Zanzibar becomes the center of the slave trade in East Africa
(c) Chunks of Inaglory
In 1840 the capital of the sultanate was moved to Zanzibar and neighboring islands such as Lamu, Pate and Mombasa were captured. Islamization began in the interior of the continent around 1870. Islam spread along the caravan routes to Lake Victoria, Malawi and Mozambique became Islamic, and later Uganda as well. For the Muslims of the countries, the Sultan of Zanzibar represented the center of Islamic scholarship. A slave monument can be seen in the picture on the left, a reminder that there were slave markets in Zanzibar for many years. The sculptures are by Clara Sörnäs.
Islam in Africa today
More than 40 percent of the African population today belong to Islam. In the North African countries, more than 90 percent of the residents are Muslim. The numbers vary greatly in the countries of West Africa. The teaching of Allah divided the continent into an Islamic north and an African south. Most African Muslims are Sunnis, including the Sufists, who worship saints and practice “un-Islamic” rites. They are among the Muslims who changed Islam most in the course of its spread in Africa. Depending on the region, the teaching of Allah has been more or less strongly Africanized. Above all, the Berber peoples in North Africa retained their animistic ideas alongside Islam. The self-confident Berber women were unwilling to submit to the misogynist ideas of the Islamic faith. The Berbers were also too liberal to use the cruel punishments prescribed by Sharia law. The same applies to West Africa. Here, too, old beliefs exist alongside Islam. Today Islam is spreading more and more into southern Africa. Two changes can be seen here. The number of those calling for a return to pure Islam is increasing. Radical Islamism is gaining more and more influence on African soil.

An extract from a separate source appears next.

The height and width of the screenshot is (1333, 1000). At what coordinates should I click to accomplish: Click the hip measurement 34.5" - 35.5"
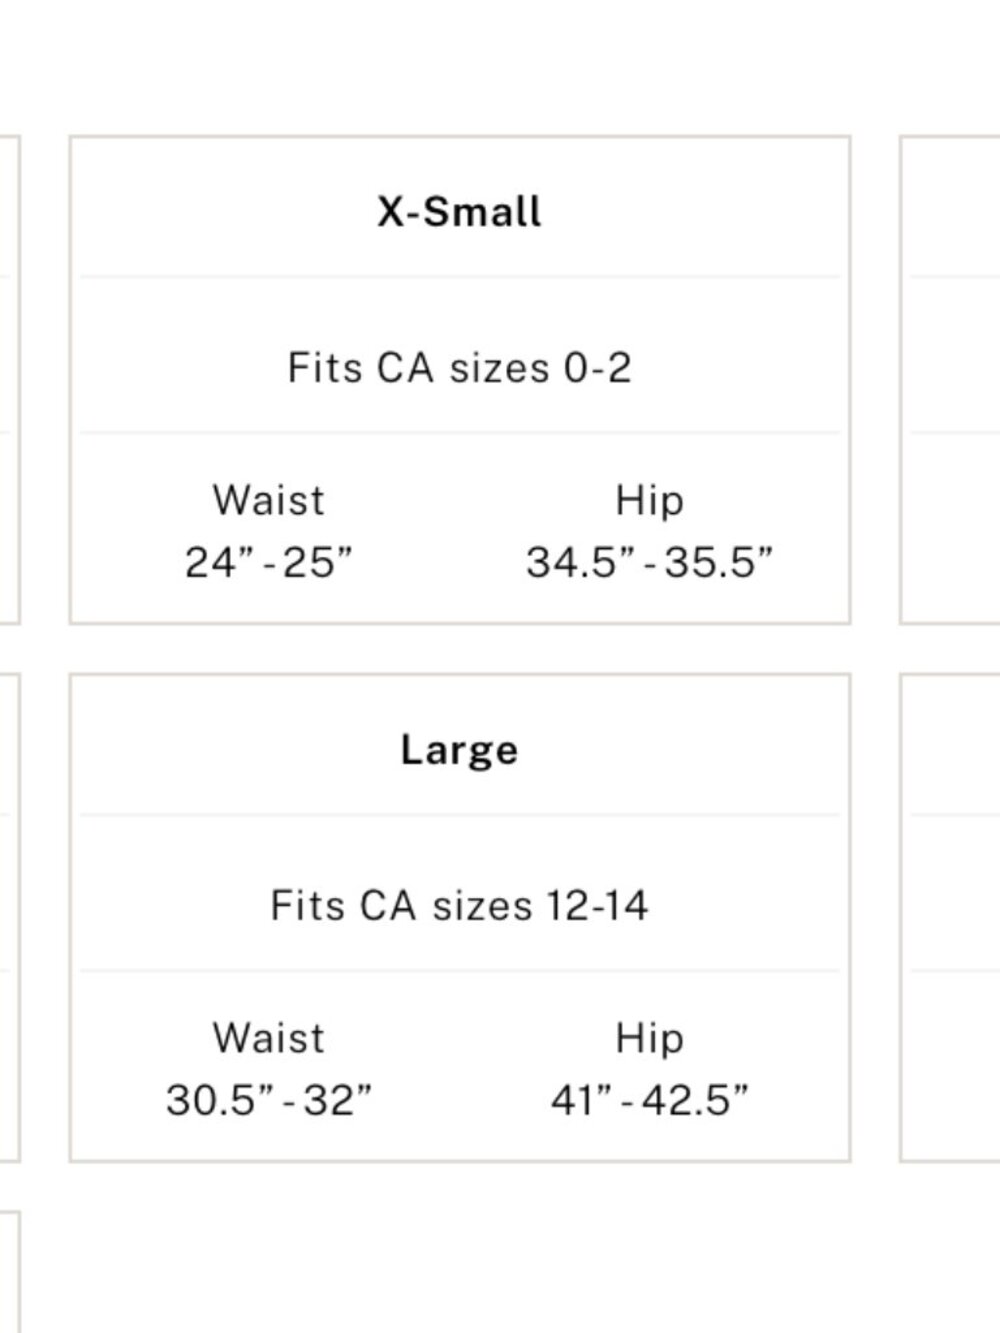(649, 562)
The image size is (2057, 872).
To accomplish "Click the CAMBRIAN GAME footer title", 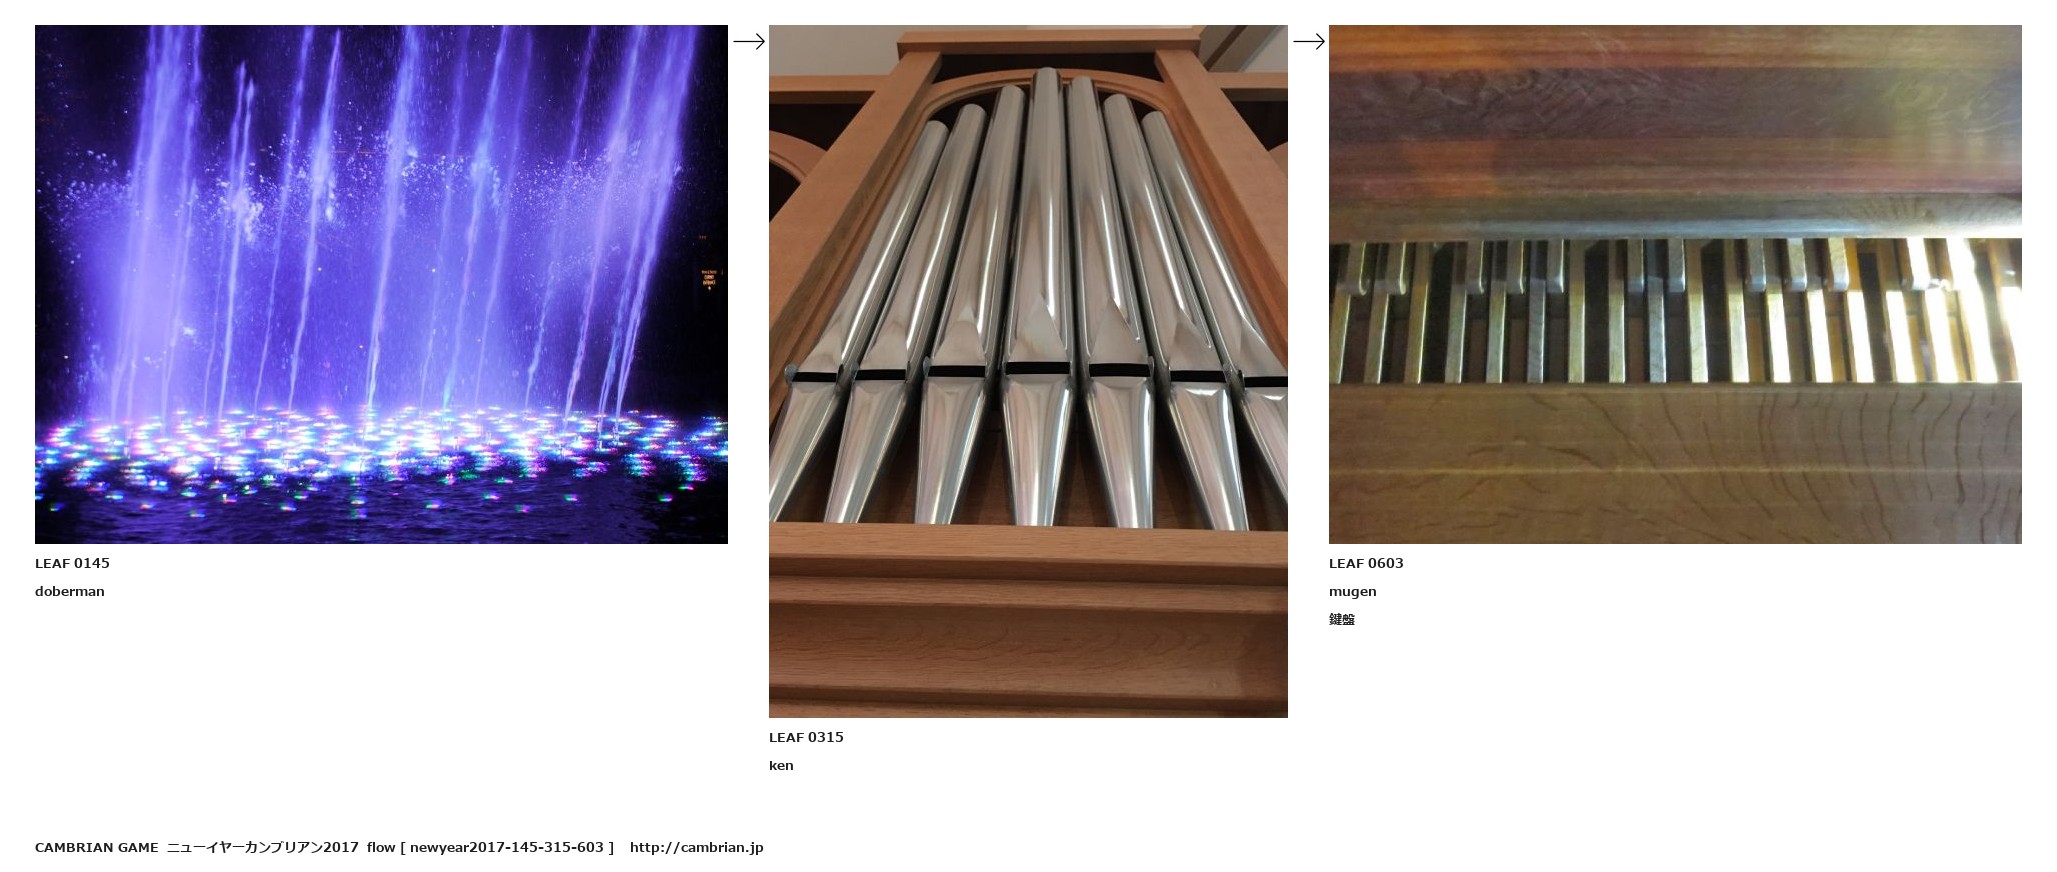I will 97,847.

Radical Islamic Movements in North Africa
(c) Anne Look
In East African countries like Somalia, the Al Shabaab militia governs, who want to transform the country on the Horn into a state of God. But Somalia is just one country among many where radicals have gained a foothold. Their zone of influence extends from Mauritania on the Atlantic across the Sahel and Sudan to Mogadishu on the Indian Ocean. On the other hand, they are gaining influence in West African countries, where governments are at the helm that hardly put a stop to the radical forces. The situation has deteriorated particularly in countries such as Nigeria and Mali, where there are secession movements by individual ethnic groups, such as the Ansar Dine rebels in Mali, on the right in the picture. And they are gaining popularity where there is poverty and unemployment, as in Nigeria. Here they lead to conditions similar to civil war.